:: DATASET RECORDS ::
=====

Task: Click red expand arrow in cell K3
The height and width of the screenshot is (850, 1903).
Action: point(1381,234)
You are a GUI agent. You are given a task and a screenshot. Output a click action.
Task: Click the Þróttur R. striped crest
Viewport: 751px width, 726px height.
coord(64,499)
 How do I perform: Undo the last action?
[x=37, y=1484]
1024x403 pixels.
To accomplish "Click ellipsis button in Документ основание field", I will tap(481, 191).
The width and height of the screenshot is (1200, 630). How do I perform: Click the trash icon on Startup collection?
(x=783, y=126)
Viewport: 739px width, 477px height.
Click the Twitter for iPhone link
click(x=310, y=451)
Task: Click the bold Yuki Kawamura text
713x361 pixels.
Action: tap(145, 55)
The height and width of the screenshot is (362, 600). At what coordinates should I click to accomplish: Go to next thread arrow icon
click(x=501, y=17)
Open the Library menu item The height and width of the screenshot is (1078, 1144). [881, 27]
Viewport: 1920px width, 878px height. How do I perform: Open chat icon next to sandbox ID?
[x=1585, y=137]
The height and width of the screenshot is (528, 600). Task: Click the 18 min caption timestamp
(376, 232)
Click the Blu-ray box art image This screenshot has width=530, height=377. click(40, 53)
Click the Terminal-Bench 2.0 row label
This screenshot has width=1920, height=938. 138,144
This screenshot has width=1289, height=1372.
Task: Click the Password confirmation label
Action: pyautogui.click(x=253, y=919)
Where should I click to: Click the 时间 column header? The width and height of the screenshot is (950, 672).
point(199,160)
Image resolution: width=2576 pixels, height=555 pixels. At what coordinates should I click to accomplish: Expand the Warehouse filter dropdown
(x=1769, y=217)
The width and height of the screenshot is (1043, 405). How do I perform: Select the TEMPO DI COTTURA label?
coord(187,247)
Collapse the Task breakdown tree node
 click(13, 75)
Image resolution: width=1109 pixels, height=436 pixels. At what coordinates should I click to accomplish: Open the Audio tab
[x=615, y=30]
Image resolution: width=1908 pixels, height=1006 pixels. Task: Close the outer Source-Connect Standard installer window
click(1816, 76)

=====

:: WHAT IS EXPECTED ::
Please return the full set of records exactly as given above.

:: FINISHED EXERCISE ::
Task: Click red expand arrow in cell K3
The height and width of the screenshot is (850, 1903).
Action: point(1381,234)
You are a GUI agent. You are given a task and a screenshot. Output a click action.
Task: Click the Þróttur R. striped crest
Viewport: 751px width, 726px height.
coord(64,499)
 How do I perform: Undo the last action?
[x=37, y=1484]
1024x403 pixels.
To accomplish "Click ellipsis button in Документ основание field", I will tap(481, 191).
The width and height of the screenshot is (1200, 630). How do I perform: Click the trash icon on Startup collection?
(x=783, y=126)
Viewport: 739px width, 477px height.
Click the Twitter for iPhone link
click(x=310, y=451)
Task: Click the bold Yuki Kawamura text
713x361 pixels.
Action: tap(145, 55)
The height and width of the screenshot is (362, 600). At what coordinates should I click to accomplish: Go to next thread arrow icon
click(x=501, y=17)
Open the Library menu item The height and width of the screenshot is (1078, 1144). [881, 27]
Viewport: 1920px width, 878px height. How do I perform: Open chat icon next to sandbox ID?
[x=1585, y=137]
The height and width of the screenshot is (528, 600). Task: Click the 18 min caption timestamp
(376, 232)
Click the Blu-ray box art image This screenshot has width=530, height=377. click(40, 53)
Click the Terminal-Bench 2.0 row label
This screenshot has width=1920, height=938. 138,144
This screenshot has width=1289, height=1372.
Task: Click the Password confirmation label
Action: pyautogui.click(x=253, y=919)
Where should I click to: Click the 时间 column header? The width and height of the screenshot is (950, 672).
point(199,160)
Image resolution: width=2576 pixels, height=555 pixels. At what coordinates should I click to accomplish: Expand the Warehouse filter dropdown
(x=1769, y=217)
The width and height of the screenshot is (1043, 405). How do I perform: Select the TEMPO DI COTTURA label?
coord(187,247)
Collapse the Task breakdown tree node
 click(13, 75)
Image resolution: width=1109 pixels, height=436 pixels. At what coordinates should I click to accomplish: Open the Audio tab
[x=615, y=30]
Image resolution: width=1908 pixels, height=1006 pixels. Task: Close the outer Source-Connect Standard installer window
click(1816, 76)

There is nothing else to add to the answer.